- Born: Edgard Cognat March 13, 1919 Rio de Janeiro, Brazil
- Died: August 15, 1994 (aged 75) Rio de Janeiro, Brazil
- Known for: Painting, Drawing

= Edgard Cognat =

Brazilian painter and sculptor

Edgard Cognat (March 13, 1919 - August 16, 1994) was a Brazilian painter and sculptor born in Rio de Janeiro.

==Early life and career==
As a child, during his school years, Edgard already showed interest in art, specially drawing. He was also a music enthusiast, and his favourite instrument was the violin. He actually studied violin with his father and he turned 16, though a short time later he realized music wasn't for him, and he decided to dedicate most of his time to his biggest talent: painting.

At 17, he joined the "Belas Artes" course in Rio directed by Professor Carlos Chambelland, with whom he studied drawing, painting and decorative art.
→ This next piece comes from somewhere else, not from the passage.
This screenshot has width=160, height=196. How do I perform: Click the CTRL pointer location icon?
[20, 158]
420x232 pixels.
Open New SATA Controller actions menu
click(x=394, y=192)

After studying the methods used by some of the greatest European artists of all time, like Rembrandt, Rubens, Dürer and others, he started his unique experiences with drawing, in several different phases: "água-forte" (in metal), xylography (drawing in wood) and lithography (drawing in stone). Four years later, he showed his artwork for the first time at the "Salão Nacional de Belas Artes", and in the following year he showed his work again there, this time receiving two awards: the "Menção Honrosa" in painting and the "Medalha de Bronze" in drawing.

==World War II==
During the World War II, Edgard had to stop his activities because he was called by the Brazilian Army to join their forces in Italy, where he stayed for two years as a member of the "FEB". When the war was over, in 1945, Edgard regressed to Brazil and he continued his work, this time winning another "Medalha de Bronze" for his new exposition at the "Salão Nacional de Belas Artes", as well as the "Medalha de Ouro" for his painting "Indústria do Vidro", which measures 2,30m x 1,90m, and represents the fabrication of glass in the first factory of its kind in Brazil.
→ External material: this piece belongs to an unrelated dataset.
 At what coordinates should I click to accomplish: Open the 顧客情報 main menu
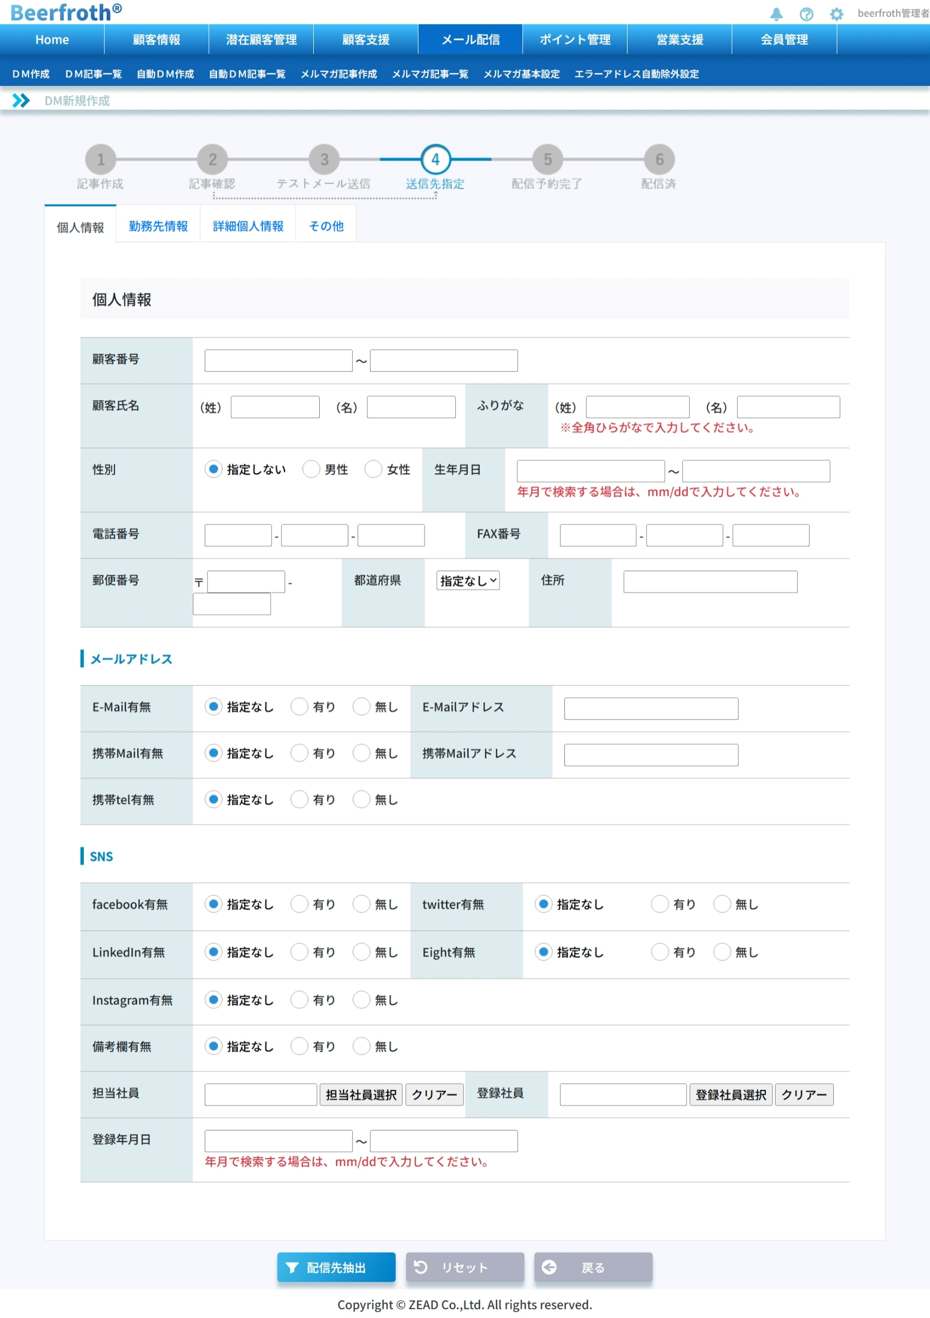click(x=156, y=40)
In 1956, Edgard won the "Medalha de Prata" during an exposition promoted by the Brazilian "Casa da Moeda".

==International success==
In Buenos Aires, Edgard exposed his artwork at the "Salão Ramos Mejia", where he also won several awards. Some of his painting and drawings were or still are exposed in countries such as Argentina, Portugal and Italy.

He was invited by the "Ossevartorio Cristiano", in Assis, Italy, to expose some of his artwork there as well as replacing Professor Carlos Oswald.

Among some of his most famous drawings and paintings are "São Francisco de Paula Walking on the Waves", dated from 1973, the "Indústria do Vidro" and a painting that he made for the "National Association of War Veterans in Brazil".